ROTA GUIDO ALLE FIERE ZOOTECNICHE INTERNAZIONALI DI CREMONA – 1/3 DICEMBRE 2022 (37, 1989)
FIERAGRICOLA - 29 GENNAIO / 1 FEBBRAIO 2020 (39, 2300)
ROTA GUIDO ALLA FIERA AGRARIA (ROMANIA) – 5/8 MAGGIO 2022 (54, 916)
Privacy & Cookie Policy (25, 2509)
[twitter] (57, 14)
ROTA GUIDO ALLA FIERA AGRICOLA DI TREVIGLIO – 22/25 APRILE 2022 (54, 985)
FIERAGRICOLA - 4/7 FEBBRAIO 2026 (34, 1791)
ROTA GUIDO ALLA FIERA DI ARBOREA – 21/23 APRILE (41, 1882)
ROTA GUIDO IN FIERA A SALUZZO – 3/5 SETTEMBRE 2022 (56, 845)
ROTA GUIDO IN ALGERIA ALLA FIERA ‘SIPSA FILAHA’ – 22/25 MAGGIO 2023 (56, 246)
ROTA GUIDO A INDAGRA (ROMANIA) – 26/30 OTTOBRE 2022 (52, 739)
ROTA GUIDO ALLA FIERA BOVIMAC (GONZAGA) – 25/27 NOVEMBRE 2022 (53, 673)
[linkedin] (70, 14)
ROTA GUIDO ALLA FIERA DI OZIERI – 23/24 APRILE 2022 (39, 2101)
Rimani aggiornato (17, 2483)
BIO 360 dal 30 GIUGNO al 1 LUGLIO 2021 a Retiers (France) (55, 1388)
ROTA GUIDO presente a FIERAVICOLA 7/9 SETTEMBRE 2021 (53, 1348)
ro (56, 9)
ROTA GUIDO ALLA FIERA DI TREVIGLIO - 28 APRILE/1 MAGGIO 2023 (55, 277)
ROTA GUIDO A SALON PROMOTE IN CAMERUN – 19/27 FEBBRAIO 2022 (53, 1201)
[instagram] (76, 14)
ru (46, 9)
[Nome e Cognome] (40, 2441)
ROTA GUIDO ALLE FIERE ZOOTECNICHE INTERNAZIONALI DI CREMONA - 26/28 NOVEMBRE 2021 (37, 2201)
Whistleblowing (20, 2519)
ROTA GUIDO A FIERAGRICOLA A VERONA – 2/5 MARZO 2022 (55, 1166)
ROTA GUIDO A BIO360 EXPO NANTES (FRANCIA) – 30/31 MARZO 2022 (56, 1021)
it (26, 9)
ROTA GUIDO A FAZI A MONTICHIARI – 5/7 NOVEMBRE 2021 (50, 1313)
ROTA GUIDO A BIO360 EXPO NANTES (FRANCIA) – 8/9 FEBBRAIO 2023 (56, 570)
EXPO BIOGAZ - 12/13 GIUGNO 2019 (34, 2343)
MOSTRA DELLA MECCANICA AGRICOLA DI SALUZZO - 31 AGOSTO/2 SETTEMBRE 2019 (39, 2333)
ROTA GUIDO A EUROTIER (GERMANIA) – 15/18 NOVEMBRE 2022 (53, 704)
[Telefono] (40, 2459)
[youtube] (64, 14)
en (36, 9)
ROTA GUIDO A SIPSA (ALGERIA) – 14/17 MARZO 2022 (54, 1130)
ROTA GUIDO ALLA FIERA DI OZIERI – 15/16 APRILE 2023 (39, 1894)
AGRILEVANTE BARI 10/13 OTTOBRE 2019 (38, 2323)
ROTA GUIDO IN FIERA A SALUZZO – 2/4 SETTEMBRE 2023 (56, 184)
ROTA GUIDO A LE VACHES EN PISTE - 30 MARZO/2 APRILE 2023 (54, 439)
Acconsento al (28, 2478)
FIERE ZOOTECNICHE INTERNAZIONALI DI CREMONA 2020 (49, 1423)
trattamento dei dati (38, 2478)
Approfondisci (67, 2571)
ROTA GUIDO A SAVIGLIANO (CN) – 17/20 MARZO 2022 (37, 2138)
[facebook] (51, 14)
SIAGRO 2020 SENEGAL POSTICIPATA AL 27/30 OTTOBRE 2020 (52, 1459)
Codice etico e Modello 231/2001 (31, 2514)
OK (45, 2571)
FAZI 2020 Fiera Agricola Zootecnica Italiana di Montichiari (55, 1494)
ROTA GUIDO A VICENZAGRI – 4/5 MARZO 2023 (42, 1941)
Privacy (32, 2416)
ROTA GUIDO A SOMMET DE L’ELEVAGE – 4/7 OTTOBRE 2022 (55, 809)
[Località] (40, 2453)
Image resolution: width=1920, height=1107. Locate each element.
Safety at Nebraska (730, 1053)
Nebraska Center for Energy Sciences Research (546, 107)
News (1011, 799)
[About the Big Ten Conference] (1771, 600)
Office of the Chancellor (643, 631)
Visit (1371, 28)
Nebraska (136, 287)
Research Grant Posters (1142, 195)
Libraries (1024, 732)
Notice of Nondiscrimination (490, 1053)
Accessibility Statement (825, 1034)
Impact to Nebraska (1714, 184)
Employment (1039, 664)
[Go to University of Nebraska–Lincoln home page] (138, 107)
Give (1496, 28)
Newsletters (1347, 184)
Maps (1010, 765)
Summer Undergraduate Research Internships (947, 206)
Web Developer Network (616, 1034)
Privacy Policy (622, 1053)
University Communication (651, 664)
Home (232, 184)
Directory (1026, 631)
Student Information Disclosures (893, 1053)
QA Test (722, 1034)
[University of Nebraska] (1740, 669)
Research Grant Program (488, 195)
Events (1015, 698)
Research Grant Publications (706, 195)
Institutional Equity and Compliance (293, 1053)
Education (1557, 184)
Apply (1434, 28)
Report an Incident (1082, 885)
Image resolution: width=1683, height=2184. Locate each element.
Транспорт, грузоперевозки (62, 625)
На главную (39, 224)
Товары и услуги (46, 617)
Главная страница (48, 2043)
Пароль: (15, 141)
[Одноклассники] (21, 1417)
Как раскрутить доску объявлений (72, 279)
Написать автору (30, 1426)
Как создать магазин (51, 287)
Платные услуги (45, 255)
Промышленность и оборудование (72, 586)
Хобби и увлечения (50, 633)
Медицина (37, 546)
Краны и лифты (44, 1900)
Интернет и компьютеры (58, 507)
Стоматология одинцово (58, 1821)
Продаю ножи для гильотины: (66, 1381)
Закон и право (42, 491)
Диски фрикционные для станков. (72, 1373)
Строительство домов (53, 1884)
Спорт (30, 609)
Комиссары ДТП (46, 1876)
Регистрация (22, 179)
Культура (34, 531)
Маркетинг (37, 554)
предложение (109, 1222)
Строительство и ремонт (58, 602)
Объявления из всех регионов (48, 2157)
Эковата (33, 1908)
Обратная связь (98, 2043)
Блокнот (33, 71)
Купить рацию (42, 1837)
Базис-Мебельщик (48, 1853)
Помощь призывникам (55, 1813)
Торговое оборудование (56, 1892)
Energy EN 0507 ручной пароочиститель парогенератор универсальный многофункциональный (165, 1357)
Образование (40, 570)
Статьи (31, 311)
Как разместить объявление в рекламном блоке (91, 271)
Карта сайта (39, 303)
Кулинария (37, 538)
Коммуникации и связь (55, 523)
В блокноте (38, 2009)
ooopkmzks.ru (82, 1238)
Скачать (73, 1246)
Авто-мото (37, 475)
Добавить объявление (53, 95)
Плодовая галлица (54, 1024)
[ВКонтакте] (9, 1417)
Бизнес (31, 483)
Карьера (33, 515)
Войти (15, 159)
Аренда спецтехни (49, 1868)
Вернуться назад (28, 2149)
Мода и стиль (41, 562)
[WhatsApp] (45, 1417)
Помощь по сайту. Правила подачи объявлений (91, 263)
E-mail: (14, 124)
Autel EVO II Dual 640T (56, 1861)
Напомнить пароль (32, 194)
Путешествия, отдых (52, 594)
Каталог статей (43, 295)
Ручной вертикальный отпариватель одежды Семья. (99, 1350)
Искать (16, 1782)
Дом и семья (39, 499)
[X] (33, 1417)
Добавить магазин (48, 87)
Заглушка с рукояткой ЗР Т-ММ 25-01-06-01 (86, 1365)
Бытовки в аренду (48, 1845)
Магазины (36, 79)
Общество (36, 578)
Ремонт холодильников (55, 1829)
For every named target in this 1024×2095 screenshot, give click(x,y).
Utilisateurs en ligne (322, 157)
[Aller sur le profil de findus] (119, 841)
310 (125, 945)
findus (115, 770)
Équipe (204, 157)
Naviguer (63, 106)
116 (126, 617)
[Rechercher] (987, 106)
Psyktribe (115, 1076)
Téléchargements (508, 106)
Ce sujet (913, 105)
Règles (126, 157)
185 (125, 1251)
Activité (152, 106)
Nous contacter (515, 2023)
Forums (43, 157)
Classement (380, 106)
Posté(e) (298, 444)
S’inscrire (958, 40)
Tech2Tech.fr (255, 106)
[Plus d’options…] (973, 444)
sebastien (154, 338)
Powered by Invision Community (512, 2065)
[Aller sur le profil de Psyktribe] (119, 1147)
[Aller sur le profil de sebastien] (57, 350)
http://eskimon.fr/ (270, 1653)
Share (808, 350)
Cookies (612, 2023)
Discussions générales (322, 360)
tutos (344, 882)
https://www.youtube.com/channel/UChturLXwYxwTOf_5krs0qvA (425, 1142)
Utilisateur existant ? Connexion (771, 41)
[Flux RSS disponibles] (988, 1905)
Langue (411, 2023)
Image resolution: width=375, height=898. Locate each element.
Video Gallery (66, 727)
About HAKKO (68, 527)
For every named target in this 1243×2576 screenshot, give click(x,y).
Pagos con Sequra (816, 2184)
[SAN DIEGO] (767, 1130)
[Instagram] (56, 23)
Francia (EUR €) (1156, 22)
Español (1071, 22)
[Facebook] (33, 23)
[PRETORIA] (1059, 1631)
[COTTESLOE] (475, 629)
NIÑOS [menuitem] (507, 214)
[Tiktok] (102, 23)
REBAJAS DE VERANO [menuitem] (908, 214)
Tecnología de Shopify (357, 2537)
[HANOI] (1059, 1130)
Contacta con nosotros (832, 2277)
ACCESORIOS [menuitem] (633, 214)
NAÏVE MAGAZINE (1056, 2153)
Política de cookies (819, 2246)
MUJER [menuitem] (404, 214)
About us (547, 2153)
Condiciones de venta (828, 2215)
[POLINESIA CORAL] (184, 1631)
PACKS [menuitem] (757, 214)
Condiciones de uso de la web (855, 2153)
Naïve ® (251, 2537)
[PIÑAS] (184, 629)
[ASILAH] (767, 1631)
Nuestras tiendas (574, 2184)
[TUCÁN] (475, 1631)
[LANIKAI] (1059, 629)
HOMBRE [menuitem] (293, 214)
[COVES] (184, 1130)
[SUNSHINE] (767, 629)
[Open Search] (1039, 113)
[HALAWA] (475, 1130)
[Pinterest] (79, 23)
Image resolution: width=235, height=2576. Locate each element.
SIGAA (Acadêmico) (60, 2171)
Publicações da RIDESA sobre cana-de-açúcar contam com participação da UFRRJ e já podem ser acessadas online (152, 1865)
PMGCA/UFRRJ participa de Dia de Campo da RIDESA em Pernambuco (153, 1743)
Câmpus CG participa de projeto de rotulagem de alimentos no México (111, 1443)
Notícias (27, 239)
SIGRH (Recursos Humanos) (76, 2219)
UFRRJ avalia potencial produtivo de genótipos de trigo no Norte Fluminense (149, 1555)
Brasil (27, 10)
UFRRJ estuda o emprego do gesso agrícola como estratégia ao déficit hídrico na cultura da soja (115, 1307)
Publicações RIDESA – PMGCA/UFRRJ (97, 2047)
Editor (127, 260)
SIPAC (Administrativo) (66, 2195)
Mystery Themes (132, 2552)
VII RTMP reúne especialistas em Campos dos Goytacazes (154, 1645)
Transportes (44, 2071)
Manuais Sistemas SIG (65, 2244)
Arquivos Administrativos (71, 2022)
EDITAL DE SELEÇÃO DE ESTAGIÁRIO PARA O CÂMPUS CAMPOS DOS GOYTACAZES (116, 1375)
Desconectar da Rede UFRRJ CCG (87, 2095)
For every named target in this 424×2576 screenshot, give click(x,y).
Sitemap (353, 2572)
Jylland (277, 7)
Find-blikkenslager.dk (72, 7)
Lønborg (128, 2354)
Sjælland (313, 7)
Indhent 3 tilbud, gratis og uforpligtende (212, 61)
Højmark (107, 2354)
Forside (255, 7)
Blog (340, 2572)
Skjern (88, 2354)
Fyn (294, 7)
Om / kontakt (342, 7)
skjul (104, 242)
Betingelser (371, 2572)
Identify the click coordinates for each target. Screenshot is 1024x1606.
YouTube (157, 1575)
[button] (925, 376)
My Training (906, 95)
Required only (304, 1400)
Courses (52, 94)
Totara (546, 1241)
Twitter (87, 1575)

══════════

**TASK INSTRUCTIONS**
Count how many lines of the listing include "SIPSA". Nothing but the number is wanted.

**EXERCISE SOLUTION**
2